How to complete this task: Give again the lines of the data from its first line through the line with "This screenshot has height=413, width=362.". Change nothing.

Exercise input:

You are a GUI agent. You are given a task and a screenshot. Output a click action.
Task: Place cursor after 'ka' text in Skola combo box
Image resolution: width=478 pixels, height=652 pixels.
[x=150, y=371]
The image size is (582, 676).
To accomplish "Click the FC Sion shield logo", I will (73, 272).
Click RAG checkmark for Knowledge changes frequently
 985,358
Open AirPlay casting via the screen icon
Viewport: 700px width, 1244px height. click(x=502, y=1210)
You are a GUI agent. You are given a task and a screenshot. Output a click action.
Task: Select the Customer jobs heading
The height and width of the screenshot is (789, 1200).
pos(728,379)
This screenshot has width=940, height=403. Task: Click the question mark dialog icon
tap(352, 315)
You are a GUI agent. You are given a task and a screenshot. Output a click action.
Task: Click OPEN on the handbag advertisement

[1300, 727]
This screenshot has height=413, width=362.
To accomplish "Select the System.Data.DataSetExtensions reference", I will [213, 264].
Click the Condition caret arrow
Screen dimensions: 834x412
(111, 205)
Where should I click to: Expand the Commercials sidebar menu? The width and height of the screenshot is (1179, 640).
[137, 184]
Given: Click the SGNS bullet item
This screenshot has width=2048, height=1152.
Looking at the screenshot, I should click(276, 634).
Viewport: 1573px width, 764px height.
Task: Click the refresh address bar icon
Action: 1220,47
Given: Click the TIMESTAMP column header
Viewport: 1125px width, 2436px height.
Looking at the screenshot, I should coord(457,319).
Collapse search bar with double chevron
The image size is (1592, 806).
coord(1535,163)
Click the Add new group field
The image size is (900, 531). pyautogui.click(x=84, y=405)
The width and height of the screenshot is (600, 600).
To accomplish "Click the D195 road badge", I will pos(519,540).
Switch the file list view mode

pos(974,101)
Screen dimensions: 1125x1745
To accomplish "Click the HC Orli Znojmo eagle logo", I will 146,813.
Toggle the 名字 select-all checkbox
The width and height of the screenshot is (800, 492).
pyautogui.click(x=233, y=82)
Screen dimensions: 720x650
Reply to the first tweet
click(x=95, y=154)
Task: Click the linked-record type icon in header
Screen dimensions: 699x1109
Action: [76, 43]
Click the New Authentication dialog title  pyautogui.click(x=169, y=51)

Solution to this problem:
You are a GUI agent. You are given a task and a screenshot. Output a click action.
Task: Place cursor after 'ka' text in Skola combo box
Image resolution: width=478 pixels, height=652 pixels.
[x=150, y=371]
The image size is (582, 676).
To accomplish "Click the FC Sion shield logo", I will (73, 272).
Click RAG checkmark for Knowledge changes frequently
 985,358
Open AirPlay casting via the screen icon
Viewport: 700px width, 1244px height. click(x=502, y=1210)
You are a GUI agent. You are given a task and a screenshot. Output a click action.
Task: Select the Customer jobs heading
The height and width of the screenshot is (789, 1200).
pos(728,379)
This screenshot has width=940, height=403. Task: Click the question mark dialog icon
tap(352, 315)
You are a GUI agent. You are given a task and a screenshot. Output a click action.
Task: Click OPEN on the handbag advertisement

[1300, 727]
This screenshot has height=413, width=362.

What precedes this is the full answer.